Die 3 Top-Kommentare zu "Bröckelnde Brandmauer: Zurzeit stösst CDU-Chef Merz’ Metapher mit der Wirklichkeit hart zusammen – und beweist einmal mehr das uns umwabernde Politikergeschwätz"
simba63
8.September 2023 um 17:26 Uhr
39
0
Merz hätte doch ein grosses Vorbild seine Meinung zu ändern: Adenauer, der doch sagte, was kümmert mich mein Geschwätz von gestern........... Aber Merz ist kein Adenauer, kein Staatsmann, viel zu kleinkariert!
Betrachtung
8.September 2023 um 17:03 Uhr
39
0
Das Gebäudeenergiegesetz wurde bei der heutigen Abstimmung im Deutschen Bundestag von
allen anwesenden Abgeordneten von CDU, AFD und der Linken abgelehnt. Leider hat es nicht gereicht, um diesen Schwachsinn zu verhindern.

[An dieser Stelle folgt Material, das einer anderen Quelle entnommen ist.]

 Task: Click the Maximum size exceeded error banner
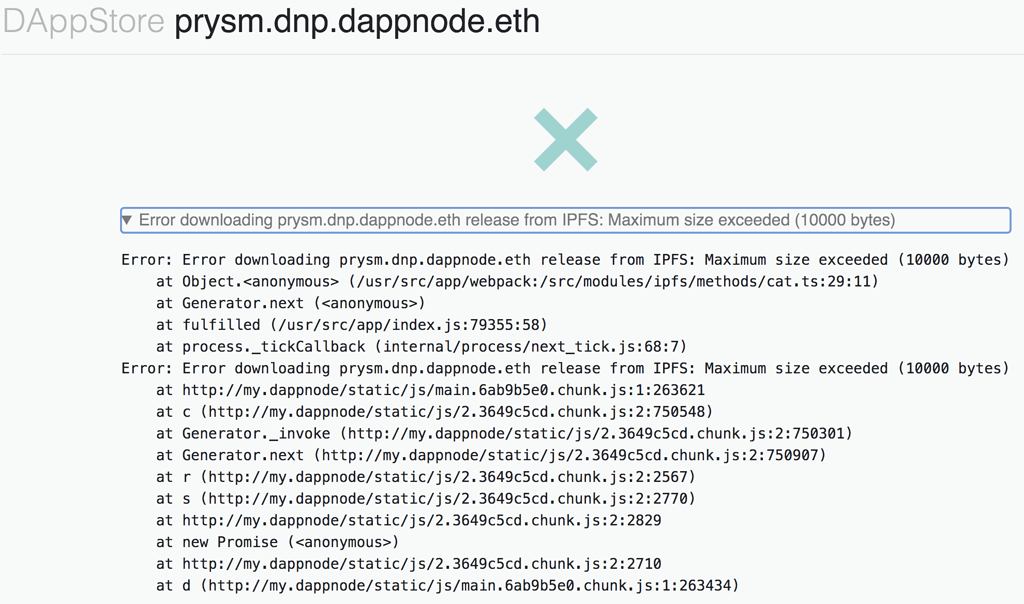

Soviel zum Thema Brandmauer.
tusnelda
8.September 2023 um 16:36 Uhr
37
0
Herr Merz ist für mich eine Enttäuschung, was für mich eher ein Segen ist, hatte ich mich doch vorher von seinem Schauspieltalent täuschen lassen. Schon nach der vorigen Bundestagswahl hätte es eine bürgerliche Mehrheit für CDU-AfD und FDP gegeben. Nach der letzten aktuellen Umfrage hätten CDU und AfD zusammen mit 52% aller Wählerstimmen, eine satte bürgerliche Mehrheit, eventuell sogar eine zweidrittel-Mehrheit, wenn die Linke und die FDP die 5% Hürde verpassen.
12 Kommentare zu “Bröckelnde Brandmauer: Zurzeit stösst CDU-Chef Merz’ Metapher mit der Wirklichkeit hart zusammen – und beweist einmal mehr das uns umwabernde Politikergeschwätz”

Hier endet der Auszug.